--- start Provided data ---

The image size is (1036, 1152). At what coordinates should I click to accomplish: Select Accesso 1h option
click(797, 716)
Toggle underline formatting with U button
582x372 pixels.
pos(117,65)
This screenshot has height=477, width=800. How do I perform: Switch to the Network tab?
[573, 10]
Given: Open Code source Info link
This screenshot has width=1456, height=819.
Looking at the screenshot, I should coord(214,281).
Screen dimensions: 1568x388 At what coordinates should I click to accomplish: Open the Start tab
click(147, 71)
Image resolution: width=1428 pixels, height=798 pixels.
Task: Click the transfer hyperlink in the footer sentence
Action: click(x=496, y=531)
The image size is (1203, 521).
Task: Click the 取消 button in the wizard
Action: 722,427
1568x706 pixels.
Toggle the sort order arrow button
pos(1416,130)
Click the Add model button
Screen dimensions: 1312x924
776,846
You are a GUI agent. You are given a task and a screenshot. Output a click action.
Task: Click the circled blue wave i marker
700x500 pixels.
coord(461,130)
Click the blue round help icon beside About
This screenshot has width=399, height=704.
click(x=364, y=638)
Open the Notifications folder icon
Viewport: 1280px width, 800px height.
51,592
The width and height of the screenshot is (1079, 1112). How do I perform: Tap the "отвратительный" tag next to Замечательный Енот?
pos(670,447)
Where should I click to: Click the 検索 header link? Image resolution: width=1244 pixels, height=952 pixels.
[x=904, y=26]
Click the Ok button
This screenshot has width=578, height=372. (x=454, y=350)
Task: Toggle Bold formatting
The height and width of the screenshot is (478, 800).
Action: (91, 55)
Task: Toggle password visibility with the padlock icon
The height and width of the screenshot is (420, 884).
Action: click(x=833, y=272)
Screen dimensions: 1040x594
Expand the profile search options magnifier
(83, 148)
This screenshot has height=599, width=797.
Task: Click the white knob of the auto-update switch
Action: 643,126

--- end Provided data ---

*Aim of the exercise*:
Rewrite all of the lines above, substituting "Where should I click to" for every occurrence of "At what coordinates should I click to accomplish" and changing nothing else.

*Task response*:
The image size is (1036, 1152). Where should I click to: Select Accesso 1h option
click(797, 716)
Toggle underline formatting with U button
582x372 pixels.
pos(117,65)
This screenshot has height=477, width=800. How do I perform: Switch to the Network tab?
[573, 10]
Given: Open Code source Info link
This screenshot has width=1456, height=819.
Looking at the screenshot, I should coord(214,281).
Screen dimensions: 1568x388 Where should I click to: Open the Start tab
click(147, 71)
Image resolution: width=1428 pixels, height=798 pixels.
Task: Click the transfer hyperlink in the footer sentence
Action: click(x=496, y=531)
The image size is (1203, 521).
Task: Click the 取消 button in the wizard
Action: 722,427
1568x706 pixels.
Toggle the sort order arrow button
pos(1416,130)
Click the Add model button
Screen dimensions: 1312x924
776,846
You are a GUI agent. You are given a task and a screenshot. Output a click action.
Task: Click the circled blue wave i marker
700x500 pixels.
coord(461,130)
Click the blue round help icon beside About
This screenshot has width=399, height=704.
click(x=364, y=638)
Open the Notifications folder icon
Viewport: 1280px width, 800px height.
51,592
The width and height of the screenshot is (1079, 1112). How do I perform: Tap the "отвратительный" tag next to Замечательный Енот?
pos(670,447)
Where should I click to: Click the 検索 header link? Image resolution: width=1244 pixels, height=952 pixels.
[x=904, y=26]
Click the Ok button
This screenshot has width=578, height=372. (x=454, y=350)
Task: Toggle Bold formatting
The height and width of the screenshot is (478, 800).
Action: (91, 55)
Task: Toggle password visibility with the padlock icon
The height and width of the screenshot is (420, 884).
Action: click(x=833, y=272)
Screen dimensions: 1040x594
Expand the profile search options magnifier
(83, 148)
This screenshot has height=599, width=797.
Task: Click the white knob of the auto-update switch
Action: 643,126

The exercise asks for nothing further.